Japanese architect Hamada wins Steedman competition

By Liam Otten

Japanese architect Mitsuru Hamada has won the University's 2006 Steedman Fellowship in Architecture International Design Competition.

The biennial competition, sponsored by the College of Architecture and Graduate School of Architecture & Urban Design — both divisions of the Sam Fox School of Design & Visual Arts — is open to young architects from around the world. The $30,000 first-place award supports study and research abroad and is the largest such award in the United States.

Steedman
Courtesy Photo
"Porous Drape," Mitsuru Hamada's winning entry in the 2006 Steedman Fellowship in Architecture International Design Competition.

Hamada, who lives and works in Tokyo, was chosen from a field of 148 architects representing 23 countries.

This year's competition focused on the design of an approximately 1,500-square-meter pavilion-observatory that would integrate architecture, technology and the experience of nature. Proposals were judged for originality, concision and relevance to the contemporary cultural context.

"The program was very open," said jury chair Iñaki Abalos, principal of Abalos & Herreros Architects in Madrid, who proposed the topic. "It could be taken very literally or more experimentally. The observatory works as a kind of metaphor for the relationship between architecture and nature — a technology that transforms perception and experience into knowledge."

Hamada's winning entry was a large, ziggurat-like structure on the former site of Edo Castle in what is now central Tokyo. Completed in 1638 by the Tokugawa Shogunate, the grand, 58-meter-tall citadel was destroyed by fire just 19 years later, in 1657. To this day the area remains a kind of natural, undeveloped "void" among the city's relentless urbanization.

Hamada's proposal, titled "Porous Drape," represents a poetic recreation of Edo Castle. Also 58 meters tall, the gently tapering edifice is open to the elements and is characterized by 100 angular openings, which invite visitors to contemplate the surrounding park.

To minimize environmental impact, it would be constructed of tightly packed blocks of soil, each measuring 20 square-centimeters, cut from the base of the site and mixed with cement, sand and water.

Abalos noted that the jury was impressed by the simplicity, intensity and monumentality of Hamada's design.

"This is a true observatory, a place of meditation and solitude from which to contemplate the landscape," he said. "At the same time, it also has a strong social aspect and a very powerful sense of collective participation."

Other jurors included Renata Sentkiewicz, also of Abelos & Herreros; Marcelo Ferraz, the Ruth and Norman Moore Visiting Professor of Architecture; Phil Holden, affiliate associate professor of architecture; Stephen Leet, associate professor of architecture; and Ripley Rasmus, group vice president and design principal for Hellmuth, Obata & Kassabaum in St.

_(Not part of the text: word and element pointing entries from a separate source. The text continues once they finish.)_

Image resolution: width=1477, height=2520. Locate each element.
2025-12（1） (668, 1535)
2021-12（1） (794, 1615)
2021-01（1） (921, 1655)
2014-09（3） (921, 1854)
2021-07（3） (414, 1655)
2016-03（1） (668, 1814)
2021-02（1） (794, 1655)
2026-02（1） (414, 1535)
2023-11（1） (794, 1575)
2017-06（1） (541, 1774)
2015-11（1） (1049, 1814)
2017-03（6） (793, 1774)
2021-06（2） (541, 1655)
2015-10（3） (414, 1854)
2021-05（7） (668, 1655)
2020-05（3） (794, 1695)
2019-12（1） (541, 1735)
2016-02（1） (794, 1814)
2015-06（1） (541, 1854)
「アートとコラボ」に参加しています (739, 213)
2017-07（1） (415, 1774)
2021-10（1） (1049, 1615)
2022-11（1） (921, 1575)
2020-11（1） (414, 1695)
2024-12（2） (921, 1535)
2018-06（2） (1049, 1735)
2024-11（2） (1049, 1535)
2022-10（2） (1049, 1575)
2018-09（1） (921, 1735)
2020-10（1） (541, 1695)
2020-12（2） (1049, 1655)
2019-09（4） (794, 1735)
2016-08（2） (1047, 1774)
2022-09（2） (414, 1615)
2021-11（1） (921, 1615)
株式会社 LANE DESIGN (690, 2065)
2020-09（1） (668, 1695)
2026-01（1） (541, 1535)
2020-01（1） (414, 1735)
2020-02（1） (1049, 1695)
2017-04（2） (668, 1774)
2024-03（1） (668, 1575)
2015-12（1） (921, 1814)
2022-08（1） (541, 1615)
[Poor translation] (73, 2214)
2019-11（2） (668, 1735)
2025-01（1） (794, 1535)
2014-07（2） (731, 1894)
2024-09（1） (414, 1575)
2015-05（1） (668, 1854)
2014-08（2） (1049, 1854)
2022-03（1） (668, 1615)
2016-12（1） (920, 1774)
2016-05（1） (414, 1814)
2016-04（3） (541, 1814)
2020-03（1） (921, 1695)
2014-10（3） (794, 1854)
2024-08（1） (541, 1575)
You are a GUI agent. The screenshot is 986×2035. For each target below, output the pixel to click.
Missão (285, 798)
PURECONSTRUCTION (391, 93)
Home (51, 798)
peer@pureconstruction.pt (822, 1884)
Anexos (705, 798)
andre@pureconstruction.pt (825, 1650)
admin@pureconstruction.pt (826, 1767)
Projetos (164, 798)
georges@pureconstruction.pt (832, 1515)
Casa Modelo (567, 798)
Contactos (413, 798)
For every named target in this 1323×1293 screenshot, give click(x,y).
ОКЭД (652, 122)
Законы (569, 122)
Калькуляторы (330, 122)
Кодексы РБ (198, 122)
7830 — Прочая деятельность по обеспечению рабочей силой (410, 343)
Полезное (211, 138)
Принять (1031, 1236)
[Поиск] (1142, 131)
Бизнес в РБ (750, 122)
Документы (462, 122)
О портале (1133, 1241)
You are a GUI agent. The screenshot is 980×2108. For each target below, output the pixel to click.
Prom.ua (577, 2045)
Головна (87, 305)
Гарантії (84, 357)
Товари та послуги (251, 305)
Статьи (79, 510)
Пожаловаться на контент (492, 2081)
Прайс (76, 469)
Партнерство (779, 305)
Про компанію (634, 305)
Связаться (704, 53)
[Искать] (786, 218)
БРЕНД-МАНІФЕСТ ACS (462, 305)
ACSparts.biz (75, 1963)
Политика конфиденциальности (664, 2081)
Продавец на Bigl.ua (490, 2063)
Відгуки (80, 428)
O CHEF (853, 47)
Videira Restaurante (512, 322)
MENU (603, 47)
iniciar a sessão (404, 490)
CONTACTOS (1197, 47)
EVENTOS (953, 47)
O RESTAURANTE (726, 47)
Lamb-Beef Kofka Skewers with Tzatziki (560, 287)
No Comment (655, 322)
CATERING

Louis.

Second-place honors were awarded to the United Kingdom's David Mathias, who earned a master of architecture degree from the University of Edinburgh in 2002. He will serve as an alternate in the event that Hamada is unable to fulfill the obligations of the fellowship.

Third place went to Sascha Oroz, a Croatian native currently residing in Chicago. Oroz earned a master of architecture degree at WUSTL in 2002.